Netflix.com、Universal JavaScriptを採用してレンダリングパイプラインからJavaをなくす

Netflix.comのチームが、JavaベースのHTMLレンダラから、サーバとクライアント両方で動かせるJavaScriptベースのものに切り替えた。

ユーザの待ち時間を減らすため、NetflixはJavaサーバベースのレンダラをなくして、通信されるHTMLの量を削減した。変更について説明したブログ記事によると、Kristofer Baxter氏は(変更のうち)ユーザが目にすることのないアプリの部分をレンダリングしないことで、インタラクション時間を70%削減できたという。
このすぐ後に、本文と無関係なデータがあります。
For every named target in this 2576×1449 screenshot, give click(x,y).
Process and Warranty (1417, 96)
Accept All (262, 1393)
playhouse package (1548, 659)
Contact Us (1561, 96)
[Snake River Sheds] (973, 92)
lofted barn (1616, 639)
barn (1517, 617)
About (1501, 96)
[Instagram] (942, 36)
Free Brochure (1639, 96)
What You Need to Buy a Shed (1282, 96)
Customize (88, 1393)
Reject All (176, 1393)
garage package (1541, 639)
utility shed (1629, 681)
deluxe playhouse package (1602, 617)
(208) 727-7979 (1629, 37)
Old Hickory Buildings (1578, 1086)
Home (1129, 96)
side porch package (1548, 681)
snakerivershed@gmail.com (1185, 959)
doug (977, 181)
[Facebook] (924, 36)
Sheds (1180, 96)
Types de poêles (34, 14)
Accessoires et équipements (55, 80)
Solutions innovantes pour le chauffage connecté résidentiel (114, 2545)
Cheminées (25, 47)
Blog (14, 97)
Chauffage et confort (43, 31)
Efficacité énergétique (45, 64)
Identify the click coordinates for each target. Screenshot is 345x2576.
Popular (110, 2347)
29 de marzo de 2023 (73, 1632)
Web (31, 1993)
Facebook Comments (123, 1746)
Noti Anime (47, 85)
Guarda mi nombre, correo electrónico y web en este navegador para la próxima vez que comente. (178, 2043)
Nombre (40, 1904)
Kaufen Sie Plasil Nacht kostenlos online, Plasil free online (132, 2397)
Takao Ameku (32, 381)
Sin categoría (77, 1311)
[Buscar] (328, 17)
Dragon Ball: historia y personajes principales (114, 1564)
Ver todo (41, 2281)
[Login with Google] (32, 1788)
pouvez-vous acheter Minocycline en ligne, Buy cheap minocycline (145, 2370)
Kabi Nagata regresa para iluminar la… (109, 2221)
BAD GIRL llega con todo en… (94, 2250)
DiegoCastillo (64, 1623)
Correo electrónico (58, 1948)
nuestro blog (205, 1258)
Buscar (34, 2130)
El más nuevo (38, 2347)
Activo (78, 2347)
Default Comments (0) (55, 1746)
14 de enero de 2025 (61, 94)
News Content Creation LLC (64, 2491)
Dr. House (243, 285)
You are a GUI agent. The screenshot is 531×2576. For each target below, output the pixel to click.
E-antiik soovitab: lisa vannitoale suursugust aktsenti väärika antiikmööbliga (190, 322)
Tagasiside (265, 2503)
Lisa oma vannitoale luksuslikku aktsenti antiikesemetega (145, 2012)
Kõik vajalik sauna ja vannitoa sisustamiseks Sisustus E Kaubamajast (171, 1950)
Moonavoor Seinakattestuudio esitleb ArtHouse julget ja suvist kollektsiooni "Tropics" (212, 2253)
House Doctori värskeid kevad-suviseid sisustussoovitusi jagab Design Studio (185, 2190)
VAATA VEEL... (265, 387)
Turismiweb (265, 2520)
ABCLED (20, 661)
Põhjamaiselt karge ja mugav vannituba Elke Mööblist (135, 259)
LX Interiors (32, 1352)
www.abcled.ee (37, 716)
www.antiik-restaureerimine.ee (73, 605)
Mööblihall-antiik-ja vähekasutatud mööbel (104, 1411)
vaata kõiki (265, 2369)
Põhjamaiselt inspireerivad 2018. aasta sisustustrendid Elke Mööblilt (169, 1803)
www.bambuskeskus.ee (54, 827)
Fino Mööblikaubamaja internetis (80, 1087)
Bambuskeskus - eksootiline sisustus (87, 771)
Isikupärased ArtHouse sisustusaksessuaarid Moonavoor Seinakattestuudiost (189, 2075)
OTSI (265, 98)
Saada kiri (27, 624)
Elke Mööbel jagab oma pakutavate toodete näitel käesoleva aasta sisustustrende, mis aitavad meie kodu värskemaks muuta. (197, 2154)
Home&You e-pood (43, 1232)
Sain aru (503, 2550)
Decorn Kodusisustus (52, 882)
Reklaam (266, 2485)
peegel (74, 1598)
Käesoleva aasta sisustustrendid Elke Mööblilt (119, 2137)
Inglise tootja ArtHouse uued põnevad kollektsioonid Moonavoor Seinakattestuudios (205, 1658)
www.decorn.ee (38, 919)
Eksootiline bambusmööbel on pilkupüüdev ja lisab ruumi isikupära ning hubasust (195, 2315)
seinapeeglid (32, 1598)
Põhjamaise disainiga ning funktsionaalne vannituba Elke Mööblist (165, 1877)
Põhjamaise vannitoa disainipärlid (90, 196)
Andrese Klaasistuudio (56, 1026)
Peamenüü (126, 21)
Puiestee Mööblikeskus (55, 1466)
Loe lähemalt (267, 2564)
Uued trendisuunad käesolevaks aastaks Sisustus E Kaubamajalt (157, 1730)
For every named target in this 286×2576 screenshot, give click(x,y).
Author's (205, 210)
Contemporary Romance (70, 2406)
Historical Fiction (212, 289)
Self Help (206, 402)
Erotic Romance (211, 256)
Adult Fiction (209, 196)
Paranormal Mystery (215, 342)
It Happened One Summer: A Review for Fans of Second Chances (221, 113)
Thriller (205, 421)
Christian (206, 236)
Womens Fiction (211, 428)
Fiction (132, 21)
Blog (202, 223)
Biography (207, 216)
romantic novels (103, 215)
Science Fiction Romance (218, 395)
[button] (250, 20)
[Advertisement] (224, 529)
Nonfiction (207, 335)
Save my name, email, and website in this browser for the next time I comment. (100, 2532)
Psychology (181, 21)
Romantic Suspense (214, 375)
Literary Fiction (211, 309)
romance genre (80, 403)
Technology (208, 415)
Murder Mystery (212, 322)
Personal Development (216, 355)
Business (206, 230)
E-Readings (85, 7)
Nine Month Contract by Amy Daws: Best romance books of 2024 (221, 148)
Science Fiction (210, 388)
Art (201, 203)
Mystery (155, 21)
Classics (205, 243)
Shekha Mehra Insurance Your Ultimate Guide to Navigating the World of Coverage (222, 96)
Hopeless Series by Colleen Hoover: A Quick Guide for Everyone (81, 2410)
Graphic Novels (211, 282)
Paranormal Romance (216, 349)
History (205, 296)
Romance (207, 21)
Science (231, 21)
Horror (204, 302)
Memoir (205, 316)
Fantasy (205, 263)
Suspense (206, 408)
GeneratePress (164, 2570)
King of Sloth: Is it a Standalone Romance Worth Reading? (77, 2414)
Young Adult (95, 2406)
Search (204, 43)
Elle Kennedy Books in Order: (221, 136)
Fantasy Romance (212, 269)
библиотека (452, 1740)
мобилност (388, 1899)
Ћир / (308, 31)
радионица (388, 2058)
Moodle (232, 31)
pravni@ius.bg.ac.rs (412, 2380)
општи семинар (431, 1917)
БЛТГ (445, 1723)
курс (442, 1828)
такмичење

ユーザがnetflix.comのページにやってくるたび、Java層がそのページ全体のライフタイムに必要なレスポンスの大部分を生成し、それをHTMLマークアップとして提供していました。多くの場合、ユーザは一度も訪れることのない大半のマークアップが生成されるのを待つことになります。

Netflixは「Universal JavaScript」と呼ばれる、ブラウザ上でもnode.jsサーバでも動かせる新しいUIレンダラを構築した。Baxter氏はこう語る。このテクニックを使うことで「アプリケーションはレンダリングする場所によらず、まったく同じ出力をレンダリングできます。もはや強い分離は存在せず、サーバとクライアントで異なることはまずありません。」

JavaScriptへの適用について、Charlie Robbins氏が2011年にそのアイデアを発表した。彼はそれを「Isomorphic JavaScript」と呼んだが、ひどい名前で何年も議論されることになった。この数ヶ月で「Universal JavaScript」という名前の支持が増えている。

Universal JavaScriptモデルへの切り替えは容易ではなく、強固な基盤が必要になる。Baxter氏はInfoQに対し、コード品質が最重要であると語った。「何にも増して、2つのJavaScript環境が共通のコンテキストを持つことが重要です。この問題に対する強固なアーキテクチャソリューションがないと、コードはすぐにサーバとクライアントとで枝分かれするおそれがあります」Baxter氏は語る。

Netflixはその実現にReact.jsを選んだが、それが唯一の選択肢というわけではない。Ember.jsには同じようなことをしてくれるFastBootと呼ばれるテクノロジがやってくる。試してみることのできるライブラリがたくさんある。

社内における大接戦の末、NetflixはUniversal JavaScriptシステムを選んだという。Baxter氏によると、SPAテクニックを使って構築した別のプロトタイプも検討されたという。

このプロジェクトのプロトタイプフェーズを始めたとき、私たちは競合するアーキテクチャを使ったプロトタイプを2つ構築しました。1つは、主にBackboneとjQueryをベースとしたクライアントサイドオンリーのJavaScriptアーキテクチャでした。もう1つが、Universal JavaScriptとReact.jsを使った初期設計でした。3週間後、2つのアーキテクチャがより大きなチームに提示され、React.jsを使ったUniversal JavaScriptが圧倒的勝者となりました。しかし、私たちは今後も、Webアプリケーションを構築するための新しい異なるアプローチを試していきます。

Universal JavaScriptを使う会社が増えている。Hotel Tonight、AutoDesk、Tesco、AirBnbといった会社が、このアーキテクチャを使ってプロダクトを構築済み、あるいは構築中だ。